Elapsed: 00:00:00.28
SYS@orcl2>exit
Disconnected from Oracle Database 11g Enterprise Edition Release 11.2.0.4.0 - 64bit Production
With the Real Application Clusters and Automatic Storage Management options
[oracle@rac2 ~]$ rman target /
Recovery Manager: Release 11.2.0.4.0 - Production on Tue Sep 8 11:28:30 2020
Copyright (c) 1982, 2011, Oracle and/or its affiliates.

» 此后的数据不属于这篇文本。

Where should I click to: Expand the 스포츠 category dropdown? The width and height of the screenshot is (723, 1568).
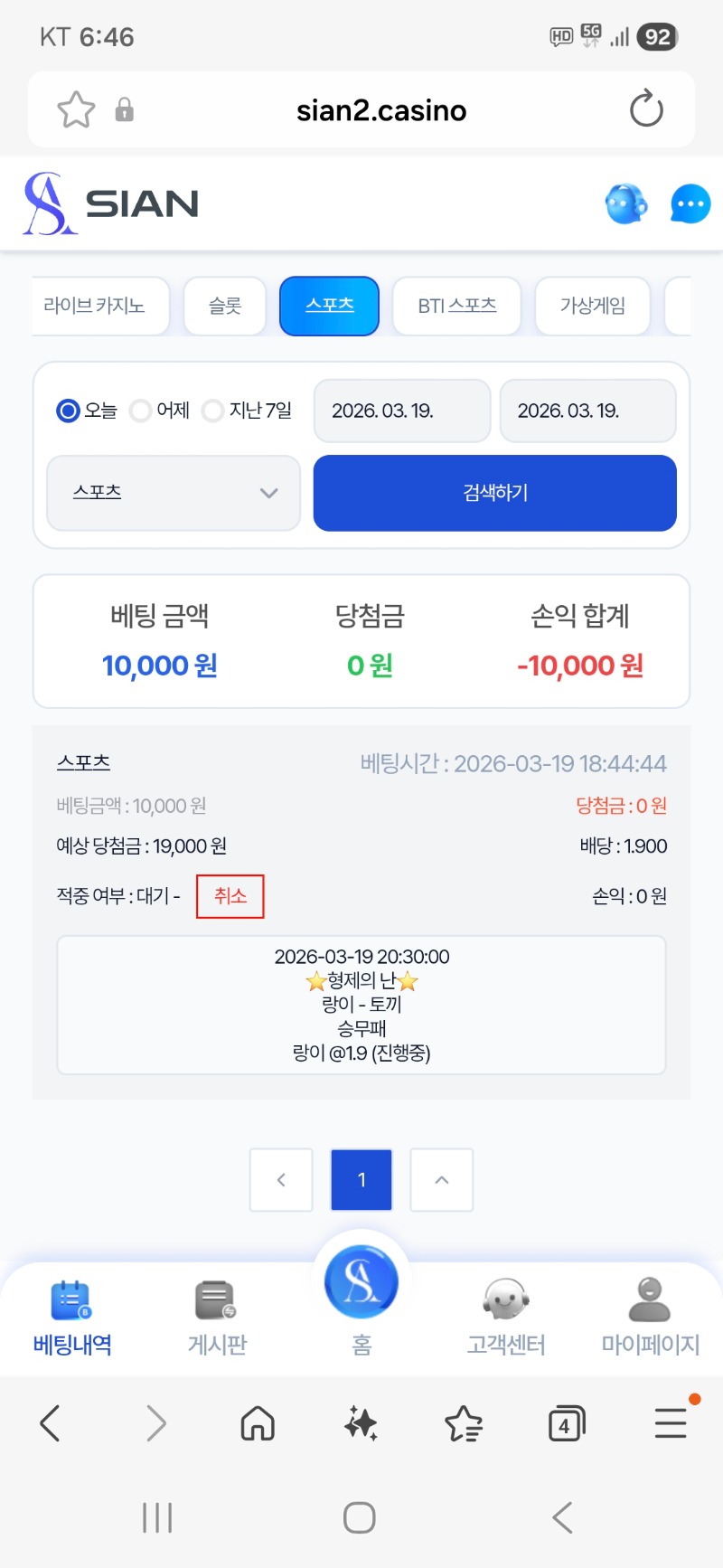pos(174,493)
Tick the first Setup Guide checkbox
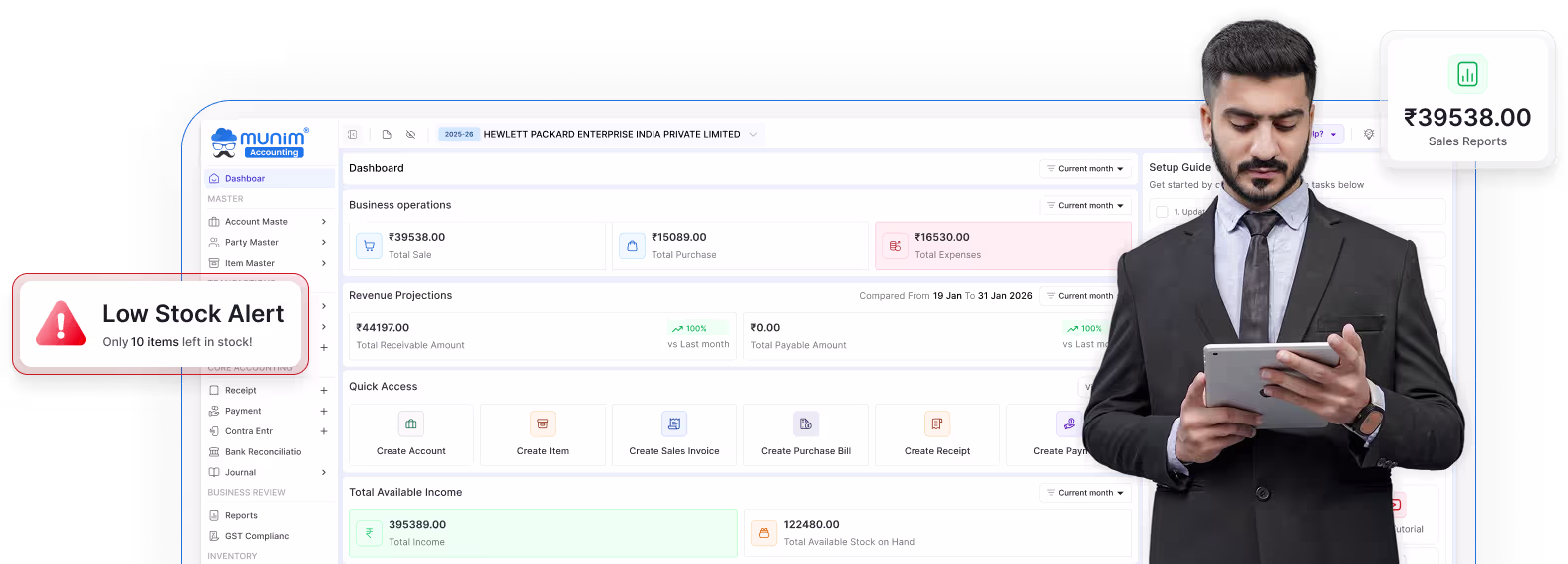The image size is (1568, 564). click(x=1162, y=212)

All rights reserved.
connected to target database: ORCL (DBID=1533381003)
RMAN> copy datafile 10 to '+ASMVG1';
Starting backup at
using target database control file instead of recovery catalog
allocated channel: ORA_DISK_1
channel ORA_DISK_1: SID=1911 instance=orcl2 device type=DISK
channel ORA_DISK_1: starting datafile copy
input datafile file number=00010 name=/oracle/db/corp_tbs.dbf
output file name=+ASMVG1/orcl/datafile/corruption_tbs.272.1050578927 tag=TAG20200908T112845 RECID=1 STAMP=1050578926
channel ORA_DISK_1: datafile copy complete, elapsed time: 00:00:01
Finished backup at
Starting Control File and SPFILE Autobackup at
piece handle=/oracle/db/product/11.2/dbs/c-1533381003-20200908-03 comment=NONE
Finished Control File and SPFILE Autobackup at
修改控制文件记录信息
RMAN> switch datafile 10 to copy;
datafile 10 switched to datafile copy "+ASMVG1/orcl/datafile/corruption_tbs.272.1050578927"
SYS@orcl2>alter tablespace corruption_tbs online;
Tablespace altered.
Elapsed: 00:00:00.25
此时我们在节点1查询,应该可以查询到表空间中的表数据了(告警日志中会recovery该表空间)
SYS@orcl1>select count(*) from scott.test_corp;
COUNT(*)
----------
14
Elapsed: 00:00:00.03
至此,迁移完毕,这个迁移由于不影响其他表空间数据操作,还是属于高可用方式。